+++ DATA PROVIDED

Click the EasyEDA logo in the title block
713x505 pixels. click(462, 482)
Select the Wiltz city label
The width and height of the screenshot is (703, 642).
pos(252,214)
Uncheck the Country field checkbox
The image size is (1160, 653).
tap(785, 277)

++++++

PROBLEM TO WORK ON ->
Show each line of the records above that contains the word "logo".

THE RESPONSE ->
Click the EasyEDA logo in the title block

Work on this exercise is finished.